Backpropagation not propagating through all computations

nierth · June 25, 2020, 12:48pm

Hi,

I am having the weird problem that backpropagation does not update all parameters as expected. The important code snippet is shown below. All actor/critic/env nets are simple MLPs. I checked the weights by outputting the sum of certain layers and the critic_1 / critic_2 networks get properly updated. The weights of the env net however stay the same all the time. Am I doing something completely wrong? I always thought that setting the requires_grad flag to true is sufficient to enable backpropagation.

Any help is highly appreciated

P.S. I also don’t understand why I have to run the state = state.to(device) line. Right before returning the state in the env.step(last_action) method the state is still on the GPU, but after returning it it is on the CPU

# Sample replay buffer, all elements are detached by using the sample function
last_state, last_action, next_state, reward, done = replay_buffer.sample(self.batch_size)

# enable gradient computation
last_state.requires_grad_(True)
last_action.requires_grad_(True)

# run
input_seed = env.get_input_seed().repeat(len(last_state)).unsqueeze(1)
env.set_state(last_state)
env.set_input_seed(input_seed)
state, _, _ = env.step(last_action)
state = state.to(device) # why have to move to device again?

action = self.actor(state)

with torch.no_grad():
   # Select action according to policy
   next_action = (self.actor_target(next_state))
   reward = reward

   # Compute the target Q value
   target_Q1 = self.critic_target_1(next_state, next_action)
   target_Q2 = self.critic_target_2(next_state, next_action)
   target_Q = torch.min(target_Q1, target_Q2)
   target_Q = reward + (1-done) * self.gamma * target_Q

# Get current Q estimates
current_Q1 = self.critic_1(state, action)
current_Q2 = self.critic_2(state, action)

# Compute critic loss
critic_loss = F.mse_loss(current_Q1, target_Q) + F.mse_loss(current_Q2, target_Q)

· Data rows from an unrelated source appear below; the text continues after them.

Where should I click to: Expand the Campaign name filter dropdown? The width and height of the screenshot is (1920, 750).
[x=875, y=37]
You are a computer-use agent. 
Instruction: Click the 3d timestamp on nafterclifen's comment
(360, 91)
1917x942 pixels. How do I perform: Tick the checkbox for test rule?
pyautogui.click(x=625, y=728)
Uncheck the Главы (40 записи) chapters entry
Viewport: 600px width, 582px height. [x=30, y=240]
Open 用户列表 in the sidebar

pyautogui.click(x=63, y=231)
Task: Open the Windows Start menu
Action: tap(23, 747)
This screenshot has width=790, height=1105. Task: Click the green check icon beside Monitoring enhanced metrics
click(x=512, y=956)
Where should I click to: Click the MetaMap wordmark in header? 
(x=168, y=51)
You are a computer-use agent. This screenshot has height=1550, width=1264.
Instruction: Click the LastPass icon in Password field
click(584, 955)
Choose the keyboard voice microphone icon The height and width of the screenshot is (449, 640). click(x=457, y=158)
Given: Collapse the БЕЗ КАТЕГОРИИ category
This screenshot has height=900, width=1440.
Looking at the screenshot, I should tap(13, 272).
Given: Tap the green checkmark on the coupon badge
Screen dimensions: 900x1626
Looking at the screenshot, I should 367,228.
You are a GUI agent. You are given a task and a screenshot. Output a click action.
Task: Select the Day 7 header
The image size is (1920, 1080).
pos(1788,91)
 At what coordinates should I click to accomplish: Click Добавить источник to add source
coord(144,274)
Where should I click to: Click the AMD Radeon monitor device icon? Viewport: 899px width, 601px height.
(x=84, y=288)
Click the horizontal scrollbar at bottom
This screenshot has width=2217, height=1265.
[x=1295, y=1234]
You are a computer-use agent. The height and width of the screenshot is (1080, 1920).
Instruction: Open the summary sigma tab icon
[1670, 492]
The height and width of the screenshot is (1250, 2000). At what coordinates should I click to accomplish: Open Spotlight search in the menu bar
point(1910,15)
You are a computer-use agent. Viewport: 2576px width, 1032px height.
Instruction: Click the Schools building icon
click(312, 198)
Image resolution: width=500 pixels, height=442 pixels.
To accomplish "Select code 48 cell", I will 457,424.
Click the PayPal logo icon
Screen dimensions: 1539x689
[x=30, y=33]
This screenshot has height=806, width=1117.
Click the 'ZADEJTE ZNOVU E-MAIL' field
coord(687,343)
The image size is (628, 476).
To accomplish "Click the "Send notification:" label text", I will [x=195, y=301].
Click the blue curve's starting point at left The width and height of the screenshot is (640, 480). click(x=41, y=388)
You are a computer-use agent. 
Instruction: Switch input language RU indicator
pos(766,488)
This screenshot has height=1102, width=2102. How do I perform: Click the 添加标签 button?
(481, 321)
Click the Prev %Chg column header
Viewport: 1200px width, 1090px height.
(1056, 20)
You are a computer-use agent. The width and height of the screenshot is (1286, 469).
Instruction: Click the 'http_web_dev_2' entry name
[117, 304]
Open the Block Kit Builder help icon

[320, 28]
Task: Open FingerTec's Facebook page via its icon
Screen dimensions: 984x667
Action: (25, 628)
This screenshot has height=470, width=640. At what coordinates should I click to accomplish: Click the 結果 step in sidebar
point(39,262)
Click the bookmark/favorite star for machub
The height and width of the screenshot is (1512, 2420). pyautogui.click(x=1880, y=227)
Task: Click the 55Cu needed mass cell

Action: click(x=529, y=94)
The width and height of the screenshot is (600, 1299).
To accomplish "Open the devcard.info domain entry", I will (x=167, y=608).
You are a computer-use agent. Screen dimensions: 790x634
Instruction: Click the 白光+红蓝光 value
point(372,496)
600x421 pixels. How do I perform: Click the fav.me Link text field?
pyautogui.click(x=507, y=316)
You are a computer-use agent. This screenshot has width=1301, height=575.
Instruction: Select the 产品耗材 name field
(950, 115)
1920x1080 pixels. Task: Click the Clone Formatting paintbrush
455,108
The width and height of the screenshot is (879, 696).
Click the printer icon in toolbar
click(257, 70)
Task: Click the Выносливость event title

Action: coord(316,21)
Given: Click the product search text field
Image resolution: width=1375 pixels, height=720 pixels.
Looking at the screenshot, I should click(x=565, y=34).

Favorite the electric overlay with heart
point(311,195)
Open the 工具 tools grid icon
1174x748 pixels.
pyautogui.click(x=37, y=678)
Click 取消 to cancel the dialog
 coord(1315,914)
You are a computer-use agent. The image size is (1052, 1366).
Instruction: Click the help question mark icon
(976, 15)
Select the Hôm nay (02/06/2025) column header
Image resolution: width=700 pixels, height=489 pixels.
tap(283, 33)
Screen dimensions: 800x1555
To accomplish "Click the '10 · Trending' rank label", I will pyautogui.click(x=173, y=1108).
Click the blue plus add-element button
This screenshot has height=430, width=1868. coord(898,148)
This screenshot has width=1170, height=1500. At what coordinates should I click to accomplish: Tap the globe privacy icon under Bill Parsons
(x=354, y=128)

# Optimize the critic and environment
self.critic_optimizer.zero_grad()
critic_loss.backward()
self.critic_optimizer.step()

rajcscw · June 25, 2020, 12:58pm

There are couple of problems.

First, I do not see that your env model is attached to any kind of optimizer. Questions that arise to me are: where is the forward pass of the model? Are you sure the loss you apply at the end is connected to the computation graph of the env model in some way?

Second,
You have the context with torch.no_grad() which would disable gradient computation. When you are in training mode, it should not be used at all.

Hope this helps!

nierth · June 25, 2020, 2:36pm

thanks, forgot to attach the parameters to the optimizer